Tuesday, 4 January 2011

DASH ACROSS THE PUNCTUATION MINEFIELD

A dash is a mark of separation stronger than a comma, less formal than a colon, and more relaxed than parentheses — William Strunk Jr. and E. B. White: The Elements of Style.  It indicates a break in the thought or structure of a sentence.


There are different conventions for spacing the dash. Leaving white space at both ends is more common — it is thought to be easier on the eye. The other style uses no white spaces at all, but writes the dash solid next to whatever goes before and follows it. Both conventions are in use:

Both parties want to reach an agreement — or so they say.
Both parties want to reach an agreement—or so they say.

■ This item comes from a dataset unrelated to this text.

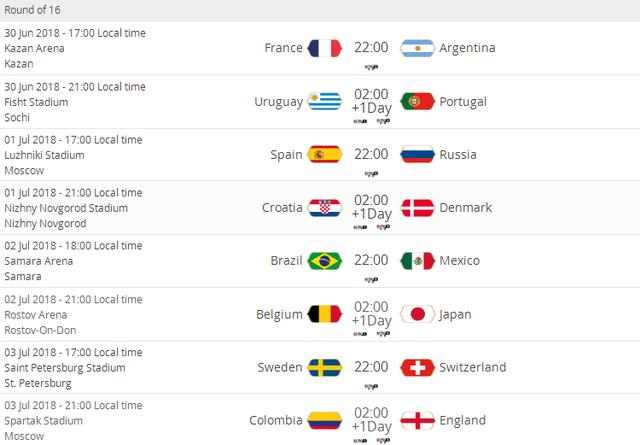The height and width of the screenshot is (445, 640).
Task: Select the Uruguay flag icon
Action: click(324, 101)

How matters less than when — someone, if I’m lucky, will tell me how they want it done ;)

Dashes can be used:

·         Ironically — to show a change in the construction or sentiment:
An honest politician — if such a person exists — would never agree to this plan.

·         Counter-intuitively — to indicate a conclusion without expressing it:
Everyone said he was a good man but —
Goliath laughed, “They are desperate. That boy couldn’t reach higher than my kn—"

·         Unexpectedly — to indicate what is not expected or an unexpected outcome:
She took a shoe box from the bottom of the pile and, lifting the lid, pulled out — an old album and a crisp bundle of yellowing letters.

·         Explanatorily — instead of phrases such as: namely, that is etc:
She excelled in procrastination — blogging, tweeting and file reorganisation.

I do not leave the white space when I cut off mid-word.

I love dashes — I find them addictive — but they are a punctuation minefield. 

11 comments:

  1. I love them too. In my first MS I kept switching from spaces to no spaces. Finally left out the spaces and if I'm lucky enough to have an editor someday they can tell me how they want it. :)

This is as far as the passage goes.